Update the material starting at the line that has "Toggle the Show All Characters pilcrow icon" and running through the end, replacing "Toggle" with "Switch" and leaving everything else unchanged. Write out only those lines.

++++ DATASET ROWS ++++

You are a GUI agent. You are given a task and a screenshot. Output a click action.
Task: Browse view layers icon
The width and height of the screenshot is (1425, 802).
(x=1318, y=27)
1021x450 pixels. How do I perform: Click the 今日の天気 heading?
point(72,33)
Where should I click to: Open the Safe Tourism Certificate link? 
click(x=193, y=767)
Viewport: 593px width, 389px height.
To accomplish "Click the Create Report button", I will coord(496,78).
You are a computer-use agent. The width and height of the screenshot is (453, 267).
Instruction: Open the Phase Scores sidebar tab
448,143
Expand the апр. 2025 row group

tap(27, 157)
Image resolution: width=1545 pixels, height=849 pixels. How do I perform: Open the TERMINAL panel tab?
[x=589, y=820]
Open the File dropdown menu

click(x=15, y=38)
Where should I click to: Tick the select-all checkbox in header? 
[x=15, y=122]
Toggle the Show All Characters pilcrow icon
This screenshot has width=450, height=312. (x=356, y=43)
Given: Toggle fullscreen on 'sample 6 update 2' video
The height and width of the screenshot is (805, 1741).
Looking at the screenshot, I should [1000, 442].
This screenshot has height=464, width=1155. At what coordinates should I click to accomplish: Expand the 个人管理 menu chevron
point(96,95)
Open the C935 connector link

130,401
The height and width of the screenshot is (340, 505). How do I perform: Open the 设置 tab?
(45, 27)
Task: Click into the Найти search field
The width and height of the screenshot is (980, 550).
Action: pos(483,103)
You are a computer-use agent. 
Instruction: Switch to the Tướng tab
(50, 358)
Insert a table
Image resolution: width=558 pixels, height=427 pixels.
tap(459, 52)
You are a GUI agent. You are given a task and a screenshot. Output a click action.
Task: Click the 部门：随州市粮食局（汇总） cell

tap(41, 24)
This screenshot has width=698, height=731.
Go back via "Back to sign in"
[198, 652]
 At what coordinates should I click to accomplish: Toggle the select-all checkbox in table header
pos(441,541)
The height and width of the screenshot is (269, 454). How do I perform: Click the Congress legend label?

++++

• REPLY TO THE EXERCISE
Switch the Show All Characters pilcrow icon
This screenshot has width=450, height=312. (x=356, y=43)
Given: Switch fullscreen on 'sample 6 update 2' video
The height and width of the screenshot is (805, 1741).
Looking at the screenshot, I should [1000, 442].
This screenshot has height=464, width=1155. At what coordinates should I click to accomplish: Expand the 个人管理 menu chevron
point(96,95)
Open the C935 connector link

130,401
The height and width of the screenshot is (340, 505). How do I perform: Open the 设置 tab?
(45, 27)
Task: Click into the Найти search field
The width and height of the screenshot is (980, 550).
Action: pos(483,103)
You are a computer-use agent. 
Instruction: Switch to the Tướng tab
(50, 358)
Insert a table
Image resolution: width=558 pixels, height=427 pixels.
tap(459, 52)
You are a GUI agent. You are given a task and a screenshot. Output a click action.
Task: Click the 部门：随州市粮食局（汇总） cell

tap(41, 24)
This screenshot has width=698, height=731.
Go back via "Back to sign in"
[198, 652]
 At what coordinates should I click to accomplish: Switch the select-all checkbox in table header
pos(441,541)
The height and width of the screenshot is (269, 454). How do I perform: Click the Congress legend label?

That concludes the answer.